Folha de S. Paulo


Crítica

Agustina Bessa-Luís percorre o país em livro antiturístico

Em 1988, Agustina Bessa-Luís fez parte de um grupo de intelectuais portugueses em visita ao país. "Breviário do Brasil" é o resultado dessa viagem. Publicado em 1991, o livro ganha sua primeira edição brasileira, acrescida de outros textos sobre o país.

Um dos tópicos do relato é certo incômodo em relação ao misto de pacote turístico oficial e acolhimento solene que é oferecido a ela e a seus compatriotas.

"A parte mais interessante do Brasil não pode ser localizada por uma excursão de burgueses que se movem por admirações históricas", escreve Agustina e logo em seguida completa: "O Brasil e os seus mistérios do quotidiano não nos são oferecidos."

O texto é uma combinação de diário, ensaio e memórias.

Renato Stockler/Folhapress
ORG XMIT: 363001_1.tif SP13130/2004/ RENATO STOCKLER/04.11.2004/ AGUSTINA BESSA-LUIS ESCRITORA PORTUGESA VENCEDORA DO MPREMIO CAMOES
Agustina Bessa-Luís, autora de 'Breviário do Brasil'

Se, na busca por interpretações sociologizantes, ela lança mão de impressões às vezes taxativas, nos deslocamentos narrativos, mostra sua força com inquietação e dinamismo típicos de um romance também de percurso como "Viagens na Minha Terra", de Almeida Garrett.

Com isso, escreve páginas que se autoquestionam sempre: "Não sei que livro escrevo nem o que dele esperam." E é assim que o olhar sobre as coisas se torna acurado.

▶ **Dados disponíveis**
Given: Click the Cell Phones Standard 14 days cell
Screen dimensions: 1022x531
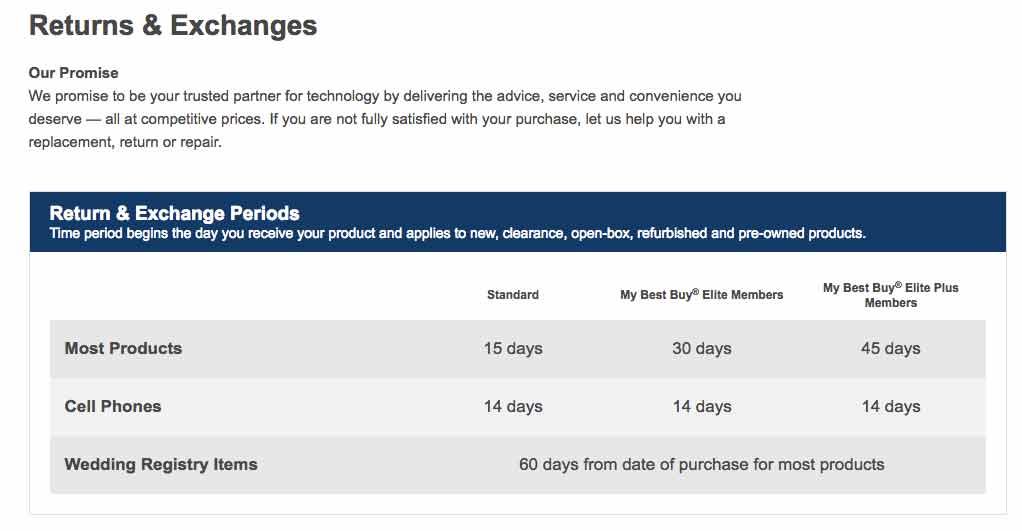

▶ **Descrição do exercício**
Dê seguimento à crítica de "Breviário do Brasil", começando logo após a última frase apresentada. Os dados não têm nenhum papel nesta tarefa.

▶ **Resposta do exercício**
Nessa trilha, outro elemento de destaque é a digressão. Embora o percurso siga de cidade em cidade, a prosa da viagem não é linear. Há retornos e saltos, porque são sentimentais suas referências.

A digressão possibilita a deriva memorialista. Em certas ocasiões, monta um retrato do pai que "viveu com aparato e grandeza, tinha punhos de oiro, ratinhos de oiro pousados num brilhante."

Mais à frente, ela nos deixa entender um pouco mais sobre o que se assenta sua relação com o país: "Meu pai adquiriu no Rio, onde viveu vinte e cinco ou mais anos, uma afecção de garganta de que nunca se curou."

É como uma antiturista que percorre alguns lugares. Acerca de Ouro Preto, por exemplo, ela anota não saber como uma "calçada de que se desce a prumo" poderia servir "aos passeios das musas."

Nesse sentido, muitas cenas que a viagem lhe proporciona estão cheias de humor.

Em Ilhéus, sobre o ar-condicionado do hotel, Agustina escreve: "Não sabemos se vai explodir quando o ligamos ou se vai deixar sair uma qualquer música de Offenbach."

O aparecimento de "Breviário do Brasil" poderia ser o início da publicação no país das obras ainda inéditas da autora que, em 2004, recebeu o Prêmio Camões. Aliás, já seria ótimo se ao menos "A Sibila" e "Vale Abraão" retornassem às livrarias do país.

BREVIÁRIO DO BRASIL
AUTORA Agustina Bessa-Luís
EDITORA Tinta da China Brasil
QUANTO: R$ 79 (280 PÁGS.)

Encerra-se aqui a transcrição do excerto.